The dcor of Star Clipper and Star Flyer is reminiscent of the grand age of
sailing ships. Antique prints and paintings of famous sailing ships please
the eye, while teak and gleaming mahogany rails are richly reminiscent of
Star Clippers proud nautical heritage.
Cuisine
We were delighted with the quality of the food, the portions, the menu
choices, and the service. We tend to order wine with dinner and we had
plenty of choices. The crew went out of their way to make sure we were
having the best experience possible.
To encourage the passengers to mingle, breakfast, lunch and dinner are all
served at a single open seating in the mahogany paneled dining room,
located on the Clipper Deck. Seating is available either at tables for
eight or booths for six (there are no tables for two or four). Food is
nicely presented and is good in both quality and quantity as passengers
can select from ample breakfast and lunch buffets. Bakery items,
especially the fresh breads and desserts, are exceptional.
The Clipper Dining Room
Breakfast is a lavish and well- prepared buffet, served anytime between 8
and 10 AM. Made-to-order eggs and the omelet bar start the day on a high.
There are also plenty of meats, fruits, cereal, and homemade breads
available. Coffee, tea and pastries are also served in the Piano Bar
Lounge from 6:30 AM onwards.
Lunch is served from 12 Noon until 2 PM. There's usually a side of beef, a
turkey or lamb at a carving table along with lots of salads and vegetables
and some creamy desserts and cakes. Lunches are served buffet style and
usually built around a theme, such as Mexican or Chinese. Lunch was
sometimes barbecued on deck and at Tabayana Beach on Roatan, it was served
on the beach.
An afternoon snack is served daily on the Tropical Deck from 5-6 PM.
A la Carte dinner service begins at 730 PM and ends at 10 PM. No
reservations are made to promote conviviality.

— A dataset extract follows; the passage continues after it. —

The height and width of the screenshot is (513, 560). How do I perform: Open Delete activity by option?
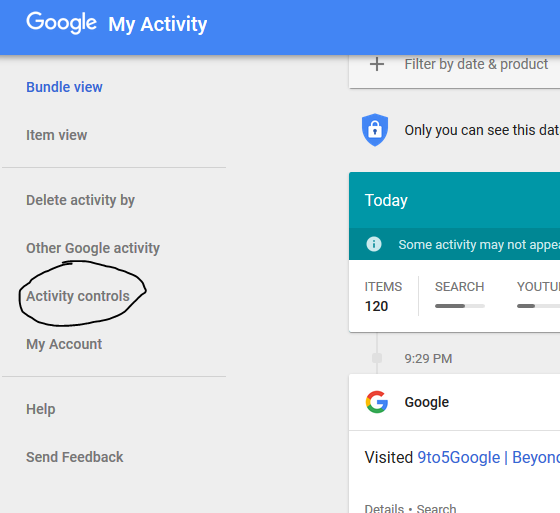80,200
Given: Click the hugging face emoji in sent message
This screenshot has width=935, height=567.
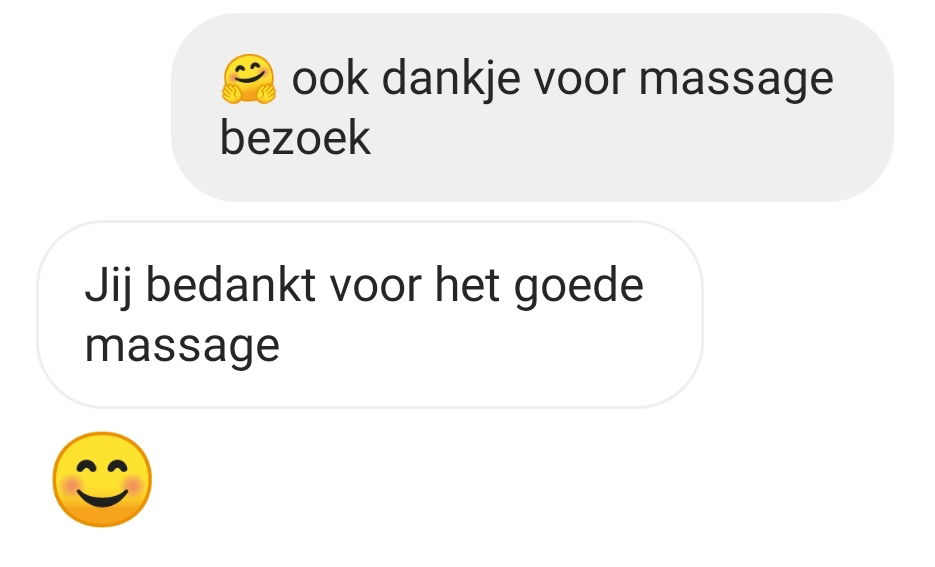Looking at the screenshot, I should [x=249, y=79].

The five-course dinner menu
offers appetizer, soup, salad and a choice of five entrees (seafood, meat,
chef's special, vegetarian and a light dish) plus cheeses and desserts.
Jumbo shrimp and caviar were the highlights along with the omelet/egg
station in the morning! It is not unusual to find the crew and captain
dining with the passengers. The French Savoir Vivre permits for a
leisurely meal.
Service in the dining room is superb -- waiters and the ship's Maitre d
are warm, friendly and as professional as you'll find on some of the best
cruise ships. Shorts are not accepted in the dining room for dinner.
Gentlemen are requested to wear shirts with collar and long sleeves for
dinner.
Brewed coffee and a selection of teas are available 24 hours in the Piano
Bar and there is a fruit-bowl there all day also. Snacks are also offered
in the Piano Bar every night at 11:30 p.m. and pastries are served in the
mornings. When possible we were anchored during meals.
Alcohol not purchased onboard may only be consumed in your cabin.
The Clipper Dining Room and all other public areas are strictly
non-smoking.
Public Rooms
We enjoyed the convivial indoor-outdoor Tropical Bar and Piano Bar, and
Edwardian style library where a Belle poque fireplace glows with a warmth
that reflects the friendliness and enthusiasm of Star Clippers hospitable
officers and crew. The library contains a good selection of reading
material including paperback novels, books about nautical history and
guide-books featuring destinations on
The atmosphere on the ship is relaxed and
casual
The cozy Piano Bar is easily the most romantic and intimate room onboard,
with its striking white piano, brass lamps and polished mahogany trim. The
room is handsomely furnished with leather banquettes and chairs, and the
walls are adorned with nautical paintings and prints. Smoking is allowed
in here and some people stunk up this room quickly, which made it
unbearable for me to breath in there. Fortunately, the weather was warm
outside and I didn't need to be in the bar. I missed Scaba playing the
white piano before dinner most evenings due to the smoky conditions in the
Piano Bar.
The ship's most popular watering hole is the covered outdoor Tropical Bar
where passengers gather in the evenings to socialize and enjoy beer, wine
and cocktails. A BBQ lunch or two are served here during the days at sea.
Local entertainers occasionally come onboard and perform on the open deck
space adjacent to the bar. This space is also used for dancing.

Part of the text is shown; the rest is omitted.